2019-02-24 19:09:10 -06:00
Field G. Van Zee
565fa3853b Redirect trsm pc, ir parallelism to ic, jr loops.
Details:
- trsm parallelization was temporarily simplifed in 075143d to entirely
  ignore any parallelism specified via the pc or ir loops. Now, any
  parallelism specified to the pc loop will be redirected to the ic
  loop, and any parallelism specified to the ir loop will be redirected
  to the jr loop. (Note that because of inter-iteration dependencies,
  trsm cannot parallelize the ir loop. Parallelism via the pc loop is
  at least somewhat feasible in theory, but it would require tracking
  dependencies between blocks--something for which BLIS currently lacks
  the necessary supporting infrastructure.)
2019-02-18 11:43:58 -06:00
Field G. Van Zee
075143dfd9 Added support for IC loop parallelism to trsm.
Details:
- Parallelism within the IC loop (3rd loop around the microkernel) is
  now supported within the trsm operation. This is done via a new branch
  on each of the control and thread trees, which guide execution of a
  new trsm-only subproblem from within bli_trsm_blk_var1(). This trsm
  subproblem corresponds to the macrokernel computation on only the
  block of A that contains the diagonal (labeled as A11 in algorithms
  with FLAME-like partitioning), and the corresponding row panel of C.
  During the trsm subproblem, all threads within the JC communicator
  participate and parallelize along the JR loop, including any
  parallelism that was specified for the IC loop. (IR loop parallelism
  is not supported for trsm due to inter-iteration dependencies.) After
  this trsm subproblem is complete, a barrier synchronizes all
  participating threads and then they proceed to apply the prescribed
  BLIS_IC_NT (or equivalent) ways of parallelism (and any BLIS_JR_NT
  parallelism specified within) to the remaining gemm subproblem (the
  rank-k update that is performed using the newly updated row-panel of
  B). Thus, trsm now supports JC, IC, and JR loop parallelism.

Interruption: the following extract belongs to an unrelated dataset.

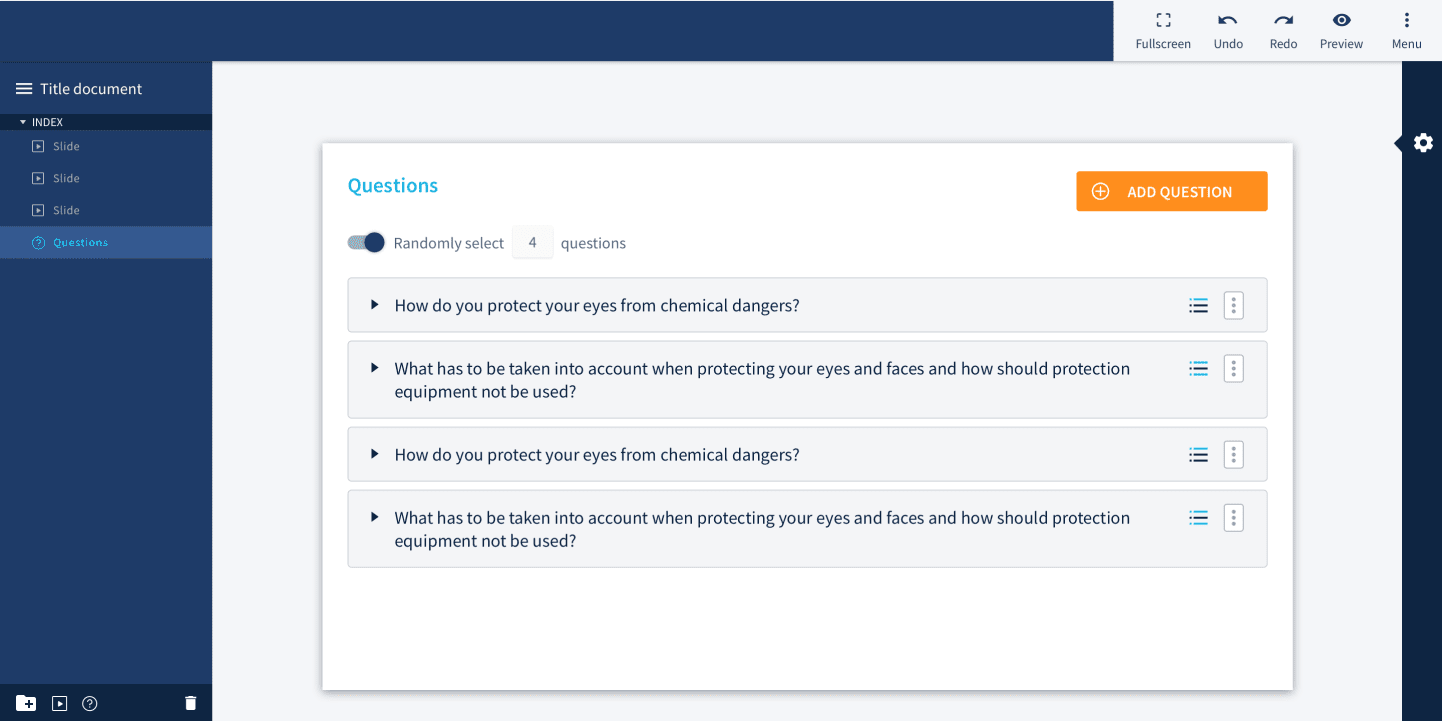The width and height of the screenshot is (1442, 721).
Task: Expand the first chemical dangers question
Action: (x=375, y=305)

- Modified bli_trsm_l_cntl_create() to create the new "prenode" branch
  of the trsm_l cntl_t tree. The trsm_r tree was left unchanged, for
  now, since it is not currently used. (All trsm problems are cast in
  terms of left-side trsm.)
- Updated bli_cntl_free_w_thrinfo() to be able to free the newly shaped
  trsm cntl_t trees. Fixed a potentially latent bug whereby a cntl_t
  subnode is only recursed upon if there existed a corresponding
  thrinfo_t node, which may not always exist (for problems too small
  to employ full parallelization due to the minimum granularity imposed
  by micropanels).
- Updated other functions in frame/base/bli_cntl.c, such as
  bli_cntl_copy() and bli_cntl_mark_family(), to recurse on sub-prenodes
  if they exist.
- Updated bli_thrinfo_free() to recurse into sub-nodes and prenodes
  when they exist, and added support for growing a prenode branch to
  bli_thrinfo_grow() via a corresponding set of help functions named
  with the _prenode() suffix.
- Added a bszid_t field thrinfo_t nodes. This field comes in handy when
  debugging the allocation/release of thrinfo_t nodes, as it helps trace
  the "identity" of each nodes as it is created/destroyed.
- Renamed
    bli_l3_thrinfo_print_paths() -> bli_l3_thrinfo_print_gemm_paths()
  and created a separate bli_l3_thrinfo_print_trsm_paths() function to
  print out the newly reconfigured thrinfo_t trees for the trsm
  operation.
- Trival changes to bli_gemm_blk_var?.c and bli_trsm_blk_var?.c
  regarding variable declarations.
- Removed subpart_t enum values BLIS_SUBPART1T, BLIS_SUBPART1B,
  BLIS_SUBPART1L, BLIS_SUBPART1R. Then added support for two new labels
  (semantically speaking): BLIS_SUBPART1A and BLIS_SUBPART1B, which
  represent the subpartition ahead of and behind, respectively,
  BLIS_SUBPART1. Updated check functions in bli_check.c accordingly.
- Shuffled layering/APIs for bli_acquire_mpart_[mn]dim() and
  bli_acquire_mpart_t2b/b2t(), _l2r/r2l().
- Deprecated old functions in frame/3/bli_l3_thrinfo.c.
2019-02-14 18:52:45 -06:00
Nicholai Tukanov
78bc0bc8b6 Power9 sub-configuration (#298)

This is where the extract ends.